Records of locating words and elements
* start *

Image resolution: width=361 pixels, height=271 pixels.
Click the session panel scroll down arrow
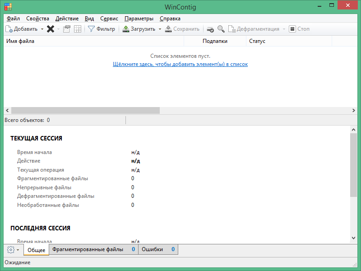(353, 238)
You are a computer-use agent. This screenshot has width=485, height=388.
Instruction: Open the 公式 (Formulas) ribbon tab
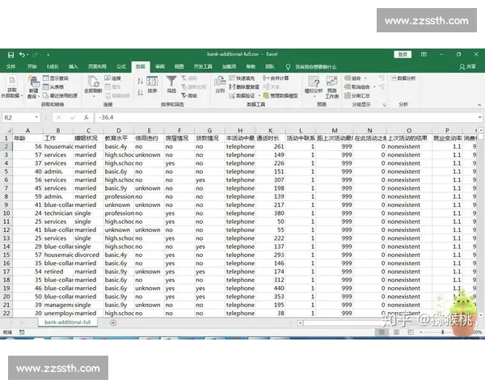(120, 65)
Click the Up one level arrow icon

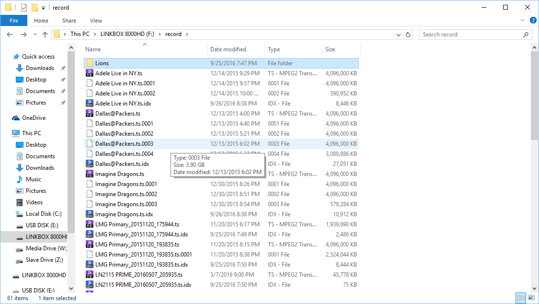45,35
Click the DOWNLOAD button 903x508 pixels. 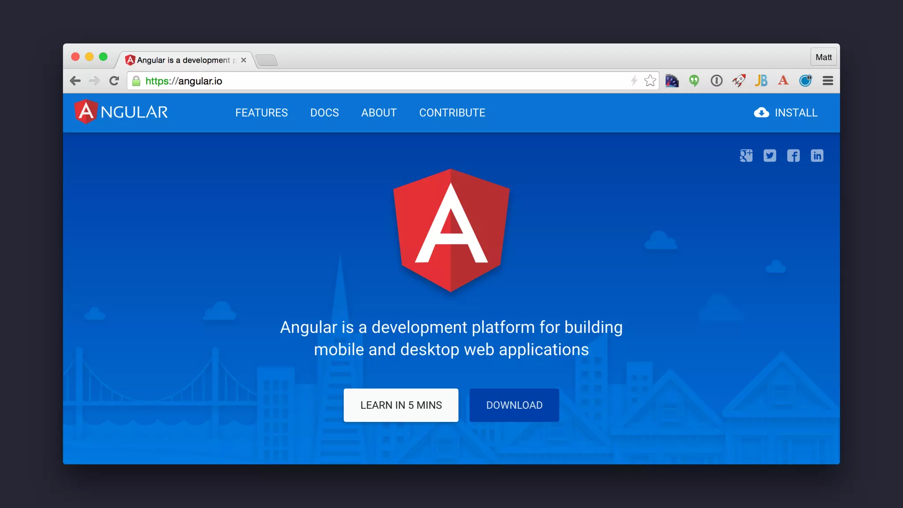514,405
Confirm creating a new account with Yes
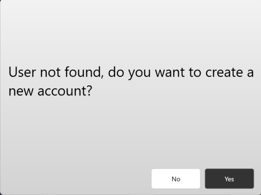261x195 pixels. [x=229, y=179]
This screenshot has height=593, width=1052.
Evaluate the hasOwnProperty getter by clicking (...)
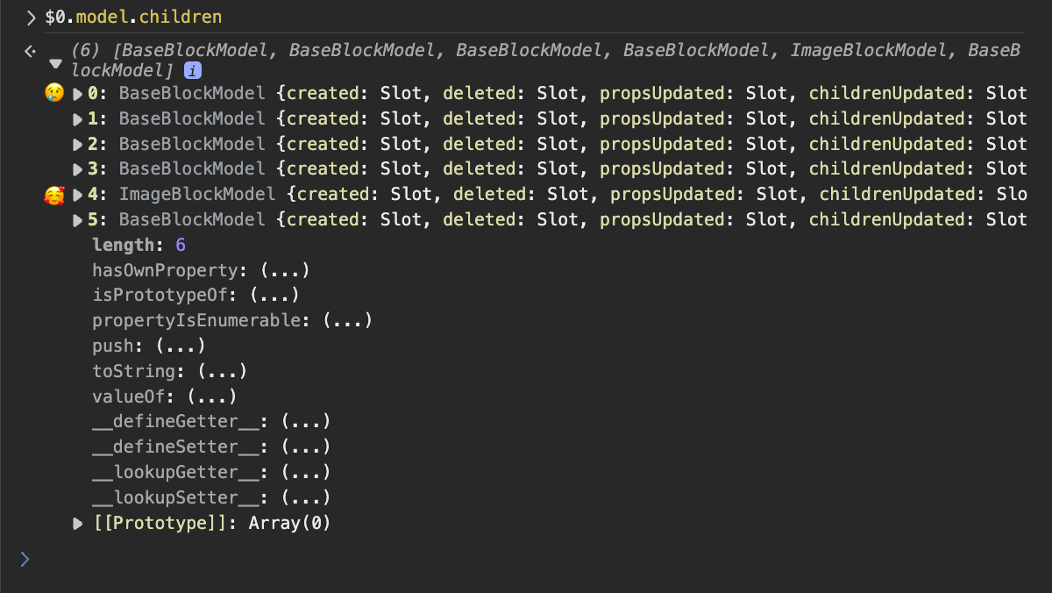point(285,270)
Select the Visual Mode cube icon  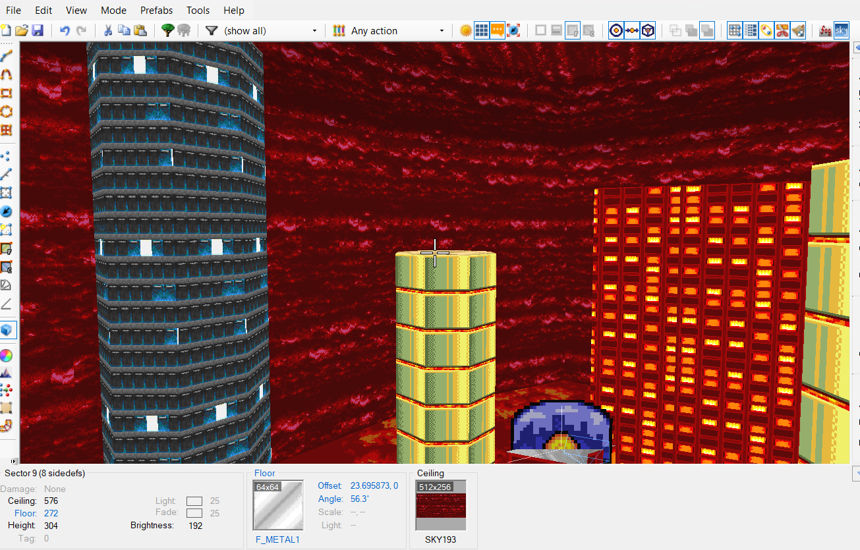point(7,330)
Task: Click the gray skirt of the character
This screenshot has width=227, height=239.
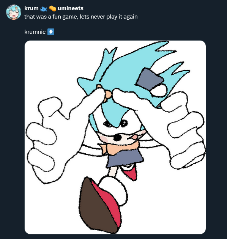Action: [125, 158]
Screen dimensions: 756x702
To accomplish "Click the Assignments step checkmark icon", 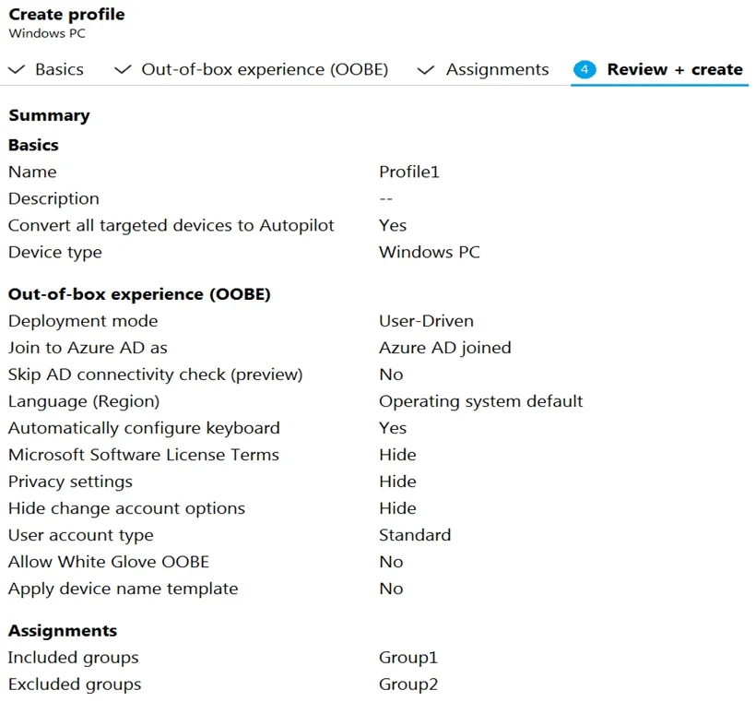I will [426, 70].
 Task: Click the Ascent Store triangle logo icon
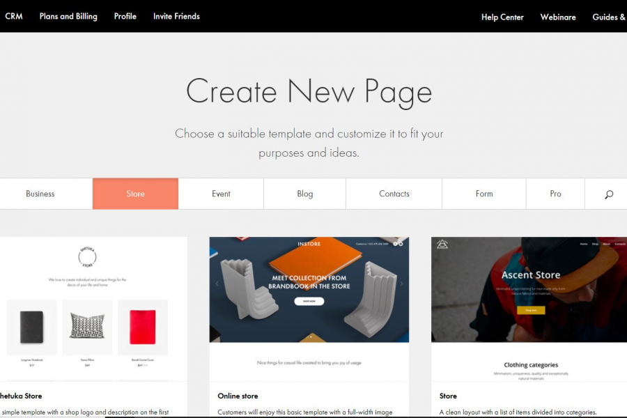coord(442,244)
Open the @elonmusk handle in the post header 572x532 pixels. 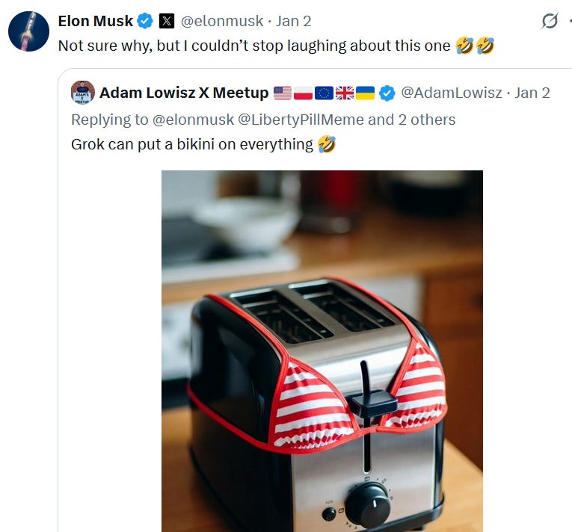point(222,21)
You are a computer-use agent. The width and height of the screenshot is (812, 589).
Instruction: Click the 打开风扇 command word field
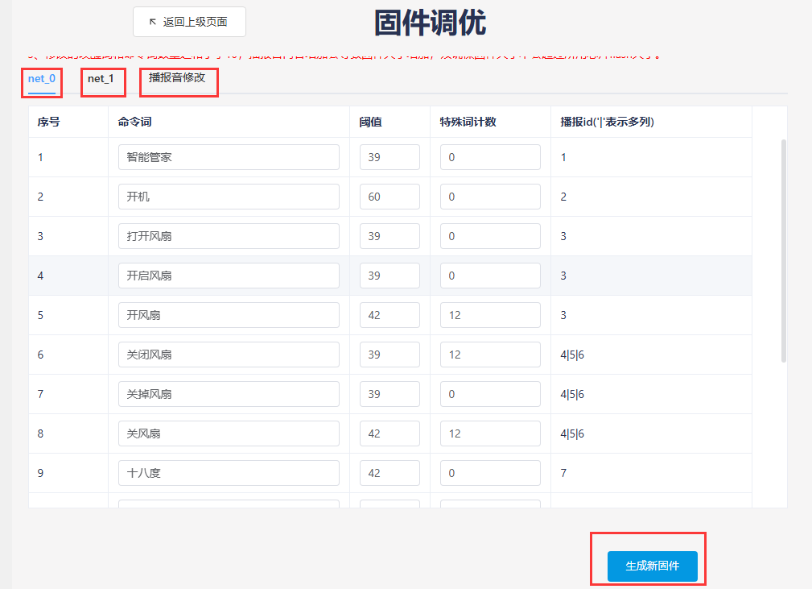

* end *

- **Directive**
Select each line of the records above that contains the string "computer" and copy those lines in full.

- **Exercise output**
You are a computer-use agent. This screenshot has width=485, height=388.
You are a computer-use agent. The width and height of the screenshot is (812, 589).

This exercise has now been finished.